Quelles étaient cependant les pensées du malheureux père qui vit bien tomber l’énorme roc, mais ne put distinguer si son fils unique l’avait accompagné dans sa terrible chute ? Son premier mouvement fut de s’élancer aussi sur la rampe étroite du précipice qu’Arthur venait de traverser sous ses yeux ; et lorsque le jeune Antonio l’arrêta en lui jetant ses bras autour du corps, il se retourna vers le guide avec la furie d’une ourse à qui l’on a volé ses petits.

« Lâche-moi, vil paysan, s’écria-t-il, ou tu meurs à l’instant ! — Hélas ! » répliqua le pauvre garçon tombant à genoux devant lui, « j’ai aussi un père ! » — Cet appel alla au cœur du voyageur qui laissa aussitôt le jeune homme s’éloigner, puis joignant les mains et levant les yeux au ciel, il dit avec l’accent de la plus profonde douleur, mêlée d’une pieuse résignation : « Fiat voluntas tua ! C’était le dernier, le plus aimable, le plus chéri, et le plus digne de mon amour… et pourtant, ajouta-t-il, pourtant au fond de cette vallée planent les oiseaux de proie qui boiront à plaisir son jeune sang… Mais je le verrai encore une fois, » s’écria le père infortuné à l’instant où un immense vautour passa près de lui battant l’air de ses ailes… « je verrai encore une fois mon cher Arthur, avant que le loup et l’aigle le déchirent… je reverrai de lui tout ce qui en reste encore sur terre. Ne me retenez pas… mais mettez-vous ici, et regardez-moi avancer. Si je tombe, comme il est fort vraisemblable, je vous charge de prendre les papiers cachetés que vous trouverez dans la valise et de les porter à leur adresse dans le plus bref délai possible. Il y a assez d’argent dans cette bourse pour m’enterrer moi et mon fils, pour faire dire des messes en faveur du repos de nos âmes, et pour qu’il vous reste encore une riche récompense de votre peine. »

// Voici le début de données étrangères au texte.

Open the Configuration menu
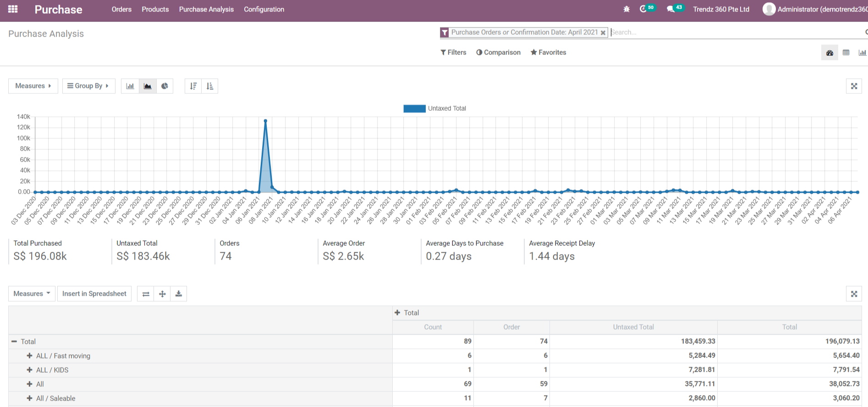 click(264, 9)
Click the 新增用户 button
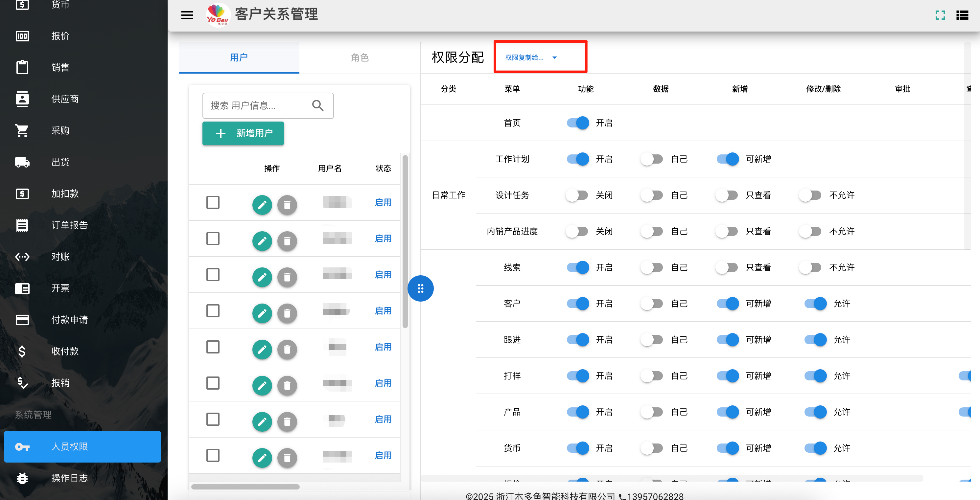Screen dimensions: 980x500 tap(243, 133)
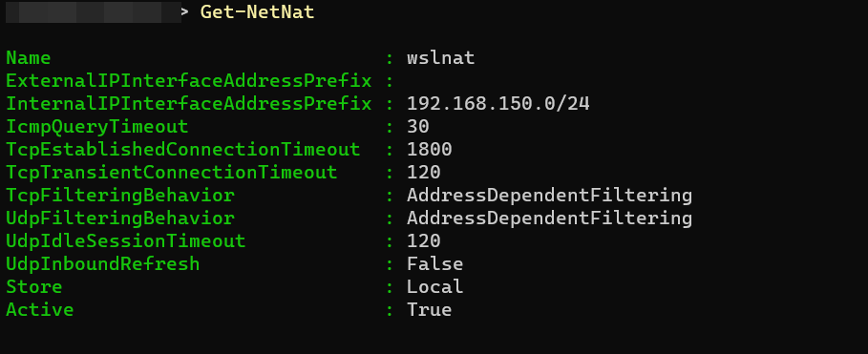Click the IcmpQueryTimeout value 30
This screenshot has width=868, height=354.
coord(418,127)
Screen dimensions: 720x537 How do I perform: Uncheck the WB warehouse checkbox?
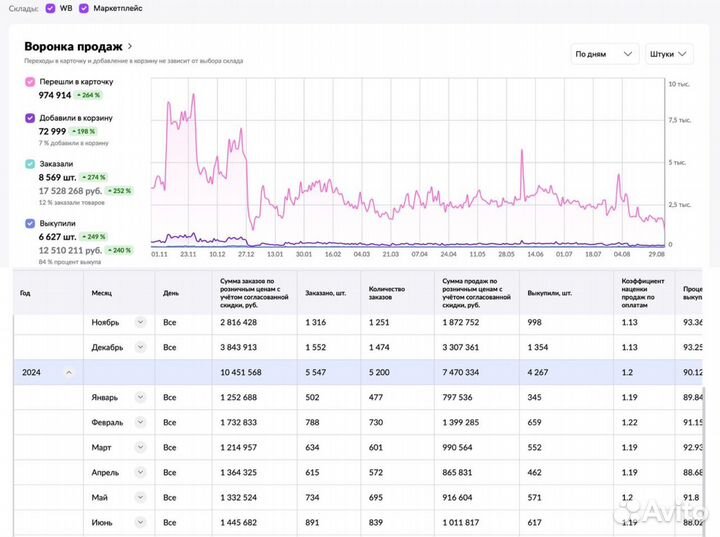51,8
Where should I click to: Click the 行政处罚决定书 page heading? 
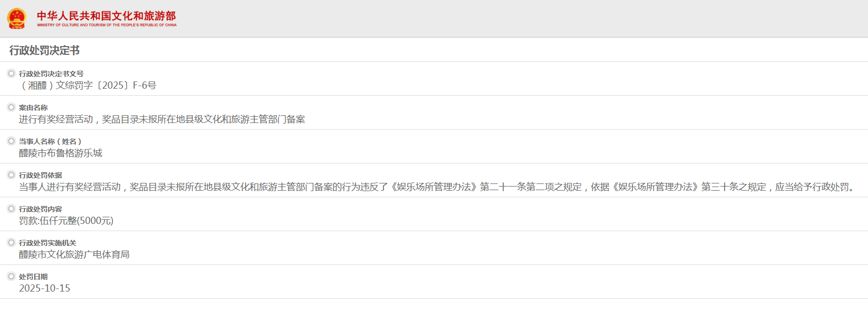click(44, 50)
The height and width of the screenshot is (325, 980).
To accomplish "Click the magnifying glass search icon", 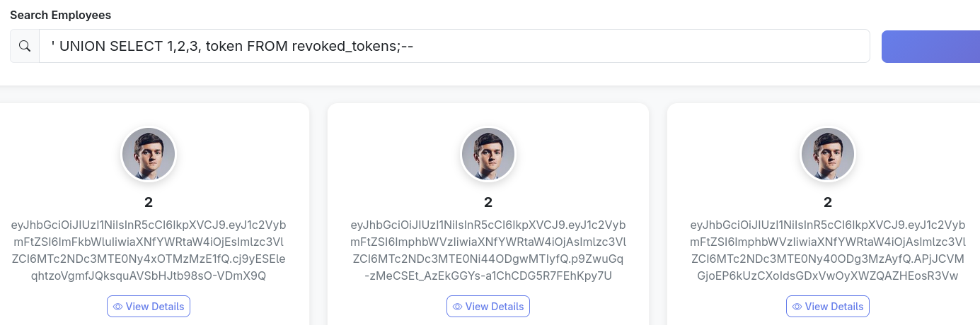I will coord(25,46).
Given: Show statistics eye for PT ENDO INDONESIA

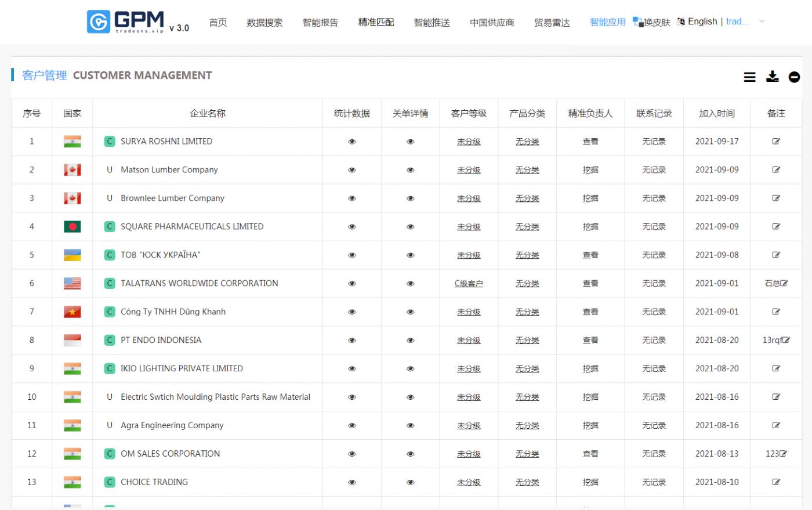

L’honnête Suisse, un peu borné sous le rapport de l’intelligence, mais bon et fidèle de caractère, fondit en larmes lorsqu’il entendit son maître ainsi parler, et n’osant plus tenter ni remontrances ni opposition, il vit le signor Philipson se préparer à franchir le précipice fatal à l’extrémité duquel son malheureux fils avait paru aller s’offrir au destin qu’avec tout l’aveuglement de la douleur paternelle son père se hâtait de partager.

Tout-à-coup l’on entendit de dessous l’angle fatal d’où la masse de pierre avait été déplacée par les efforts téméraires d’Arthur, le son rauque et prolongé de ces immenses cornets formés de la dépouille de l’aurochs ou taureau sauvage de Suisse, qui, dans les anciens temps, annonçaient la charge terrible de ces montagnards, et de fait leur tenaient lieu en guerre de tout autre instrument de musique.

« Arrêtez, monsieur, arrêtez ! s’écria le Grisou, c’est un signal de Geierstein ; quelqu’un va dans un moment venir à notre secours, et nous montrer la route la plus sûre pour retrouver votre fils… Et voyez-vous… voyez-vous ce buisson vert qu’on distingue au milieu du brouillard ? saint Antoine me protège ! j’aperçois une toile blanche qui flotte à côté. C’est précisément derrière la place d’où le roc est tombé. »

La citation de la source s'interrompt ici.